Exercise: Print every one of the lines below verbatim, from the first through the last, without altering a single character.
━━━━━━━━
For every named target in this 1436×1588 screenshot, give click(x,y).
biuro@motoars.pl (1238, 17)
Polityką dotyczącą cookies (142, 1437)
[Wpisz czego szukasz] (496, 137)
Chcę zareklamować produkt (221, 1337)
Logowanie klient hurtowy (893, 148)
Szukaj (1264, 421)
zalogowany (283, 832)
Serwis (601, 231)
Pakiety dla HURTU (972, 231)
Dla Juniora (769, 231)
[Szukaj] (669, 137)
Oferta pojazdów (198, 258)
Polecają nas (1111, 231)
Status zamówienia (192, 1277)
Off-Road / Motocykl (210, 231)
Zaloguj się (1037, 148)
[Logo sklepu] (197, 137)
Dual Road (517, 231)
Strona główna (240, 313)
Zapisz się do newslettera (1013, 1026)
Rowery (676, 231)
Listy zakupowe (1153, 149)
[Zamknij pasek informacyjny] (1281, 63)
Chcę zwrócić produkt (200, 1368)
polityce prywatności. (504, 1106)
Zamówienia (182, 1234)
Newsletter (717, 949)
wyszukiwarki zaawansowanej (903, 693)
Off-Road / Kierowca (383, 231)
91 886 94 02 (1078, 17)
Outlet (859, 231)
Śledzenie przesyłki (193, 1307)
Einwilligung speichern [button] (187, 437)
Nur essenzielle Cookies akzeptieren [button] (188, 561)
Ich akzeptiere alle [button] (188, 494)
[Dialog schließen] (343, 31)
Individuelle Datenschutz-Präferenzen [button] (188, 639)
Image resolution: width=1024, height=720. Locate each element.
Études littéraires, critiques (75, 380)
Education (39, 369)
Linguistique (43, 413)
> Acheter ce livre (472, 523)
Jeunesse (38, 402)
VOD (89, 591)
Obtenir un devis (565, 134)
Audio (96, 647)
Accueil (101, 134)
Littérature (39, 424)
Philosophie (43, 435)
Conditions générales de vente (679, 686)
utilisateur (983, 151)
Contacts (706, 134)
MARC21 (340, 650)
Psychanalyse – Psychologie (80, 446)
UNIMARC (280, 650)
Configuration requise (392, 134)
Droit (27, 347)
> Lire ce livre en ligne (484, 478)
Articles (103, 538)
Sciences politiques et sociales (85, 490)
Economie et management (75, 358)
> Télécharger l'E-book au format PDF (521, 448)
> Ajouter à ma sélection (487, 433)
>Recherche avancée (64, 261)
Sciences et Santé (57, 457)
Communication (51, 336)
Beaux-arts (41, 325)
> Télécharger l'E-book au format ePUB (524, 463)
━━━━━━━━
Solved problem:
For every named target in this 1436×1588 screenshot, give click(x,y).
biuro@motoars.pl (1238, 17)
Polityką dotyczącą cookies (142, 1437)
[Wpisz czego szukasz] (496, 137)
Chcę zareklamować produkt (221, 1337)
Logowanie klient hurtowy (893, 148)
Szukaj (1264, 421)
zalogowany (283, 832)
Serwis (601, 231)
Pakiety dla HURTU (972, 231)
Dla Juniora (769, 231)
[Szukaj] (669, 137)
Oferta pojazdów (198, 258)
Polecają nas (1111, 231)
Status zamówienia (192, 1277)
Off-Road / Motocykl (210, 231)
Zaloguj się (1037, 148)
[Logo sklepu] (197, 137)
Dual Road (517, 231)
Strona główna (240, 313)
Zapisz się do newslettera (1013, 1026)
Rowery (676, 231)
Listy zakupowe (1153, 149)
[Zamknij pasek informacyjny] (1281, 63)
Chcę zwrócić produkt (200, 1368)
polityce prywatności. (504, 1106)
Zamówienia (182, 1234)
Newsletter (717, 949)
wyszukiwarki zaawansowanej (903, 693)
Off-Road / Kierowca (383, 231)
91 886 94 02 (1078, 17)
Outlet (859, 231)
Śledzenie przesyłki (193, 1307)
Einwilligung speichern [button] (187, 437)
Nur essenzielle Cookies akzeptieren [button] (188, 561)
Ich akzeptiere alle [button] (188, 494)
[Dialog schließen] (343, 31)
Individuelle Datenschutz-Präferenzen [button] (188, 639)
Image resolution: width=1024, height=720. Locate each element.
Études littéraires, critiques (75, 380)
Education (39, 369)
Linguistique (43, 413)
> Acheter ce livre (472, 523)
Jeunesse (38, 402)
VOD (89, 591)
Obtenir un devis (565, 134)
Audio (96, 647)
Accueil (101, 134)
Littérature (39, 424)
Philosophie (43, 435)
Conditions générales de vente (679, 686)
utilisateur (983, 151)
Contacts (706, 134)
MARC21 (340, 650)
Psychanalyse – Psychologie (80, 446)
UNIMARC (280, 650)
Configuration requise (392, 134)
Droit (27, 347)
> Lire ce livre en ligne (484, 478)
Articles (103, 538)
Sciences politiques et sociales (85, 490)
Economie et management (75, 358)
> Télécharger l'E-book au format PDF (521, 448)
> Ajouter à ma sélection (487, 433)
>Recherche avancée (64, 261)
Sciences et Santé (57, 457)
Communication (51, 336)
Beaux-arts (41, 325)
> Télécharger l'E-book au format ePUB (524, 463)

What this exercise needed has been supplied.